Beim Diesel betrug die durchschnittliche Weitergabe rund 12 Cent pro Liter. Bei Super E5 lag sie bei 16 Cent und bei Super E10 bei etwa 15 Cent. Damit kommt die Entlastung an den Zapfsäulen grundsätzlich an, bleibt jedoch teilweise hinter der theoretischen Steuerentlastung zurück.
Teilweise Verbleib der Entlastung bei Konzernen
Nach Einschätzung des ifo Instituts verbleibt ein Teil der vorgesehenen Entlastungssumme von rund 1,6 Milliarden Euro bei Mineralölkonzernen. Zudem profitieren vor allem Viel- und Vielfahrer sowie Halter verbrauchsintensiver Fahrzeuge von der Maßnahme, während eine gezielte Entlastung einkommensschwacher Haushalte nur eingeschränkt erfolgt.
Die pauschale Senkung der Energiesteuer wird zudem als wirtschaftlich und klimapolitisch begrenzt zielgenau bewertet. Sie schwäche das Preissignal für knappe Ressourcen und könne bestehende Anreize zur Emissionsminderung im Straßenverkehr reduzieren.

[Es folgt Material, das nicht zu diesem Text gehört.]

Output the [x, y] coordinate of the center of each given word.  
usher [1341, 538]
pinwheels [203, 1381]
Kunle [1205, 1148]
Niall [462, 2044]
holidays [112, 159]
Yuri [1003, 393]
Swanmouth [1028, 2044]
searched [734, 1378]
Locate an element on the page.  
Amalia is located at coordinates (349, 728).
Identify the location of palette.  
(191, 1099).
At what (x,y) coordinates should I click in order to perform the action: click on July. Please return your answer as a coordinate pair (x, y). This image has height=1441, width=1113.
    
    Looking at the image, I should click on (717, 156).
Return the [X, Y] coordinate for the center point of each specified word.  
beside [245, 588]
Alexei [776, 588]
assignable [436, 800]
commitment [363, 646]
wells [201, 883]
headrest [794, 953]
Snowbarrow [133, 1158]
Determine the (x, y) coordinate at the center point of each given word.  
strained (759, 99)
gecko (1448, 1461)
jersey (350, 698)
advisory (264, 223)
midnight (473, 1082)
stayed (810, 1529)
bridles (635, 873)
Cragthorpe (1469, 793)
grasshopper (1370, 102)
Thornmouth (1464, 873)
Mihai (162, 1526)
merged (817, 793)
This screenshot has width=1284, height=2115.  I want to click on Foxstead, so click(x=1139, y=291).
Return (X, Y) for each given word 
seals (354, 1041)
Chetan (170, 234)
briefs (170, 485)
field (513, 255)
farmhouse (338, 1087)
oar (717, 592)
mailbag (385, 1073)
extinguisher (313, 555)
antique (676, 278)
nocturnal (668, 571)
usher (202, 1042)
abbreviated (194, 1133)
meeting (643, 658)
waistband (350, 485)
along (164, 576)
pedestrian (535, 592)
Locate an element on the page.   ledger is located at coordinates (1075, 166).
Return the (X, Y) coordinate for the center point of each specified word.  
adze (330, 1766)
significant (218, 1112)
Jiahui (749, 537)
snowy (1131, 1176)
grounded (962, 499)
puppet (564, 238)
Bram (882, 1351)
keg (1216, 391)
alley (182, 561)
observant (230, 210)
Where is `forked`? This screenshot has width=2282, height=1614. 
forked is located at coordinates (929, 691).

Das ifo Institut spricht sich vor diesem Hintergrund gegen eine Verlängerung des Tankrabatts über den Juni hinaus aus. Stattdessen werden zielgerichtete Entlastungsinstrumente wie Anpassungen im Einkommensteuersystem zur Unterstützung einkommensschwacher Haushalte vorgeschlagen.